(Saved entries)
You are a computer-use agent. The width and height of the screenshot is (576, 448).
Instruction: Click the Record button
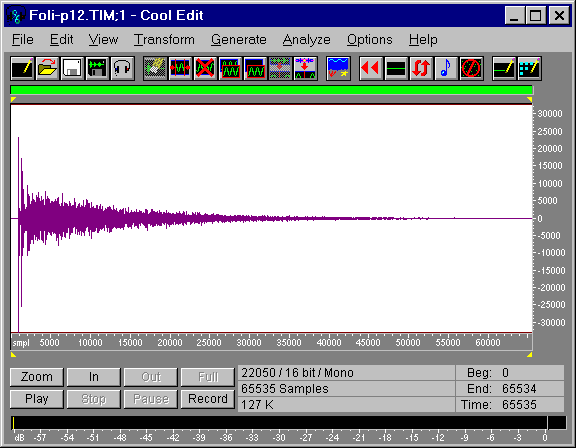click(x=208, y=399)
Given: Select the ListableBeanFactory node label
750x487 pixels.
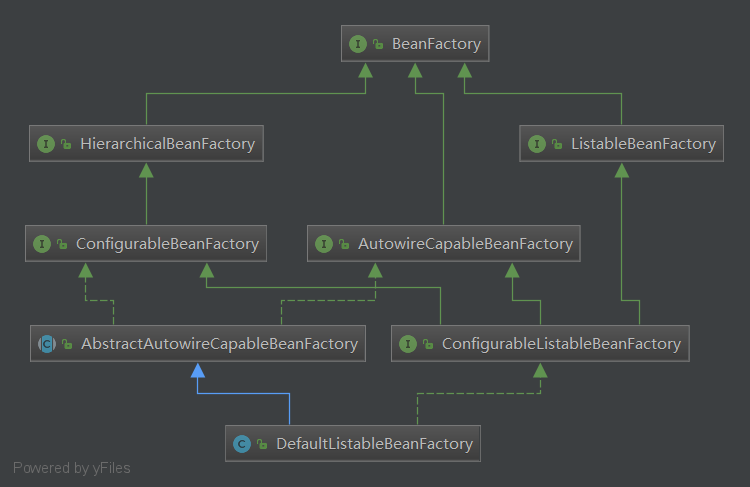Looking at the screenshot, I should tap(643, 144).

__Task statement__. Reproduce the data above in full, exactly, with the images removed.

__Completed exercise__.
You are a computer-use agent. The width and height of the screenshot is (576, 448).
Instruction: Click the Record button
click(x=208, y=399)
Given: Select the ListableBeanFactory node label
750x487 pixels.
Looking at the screenshot, I should tap(643, 144).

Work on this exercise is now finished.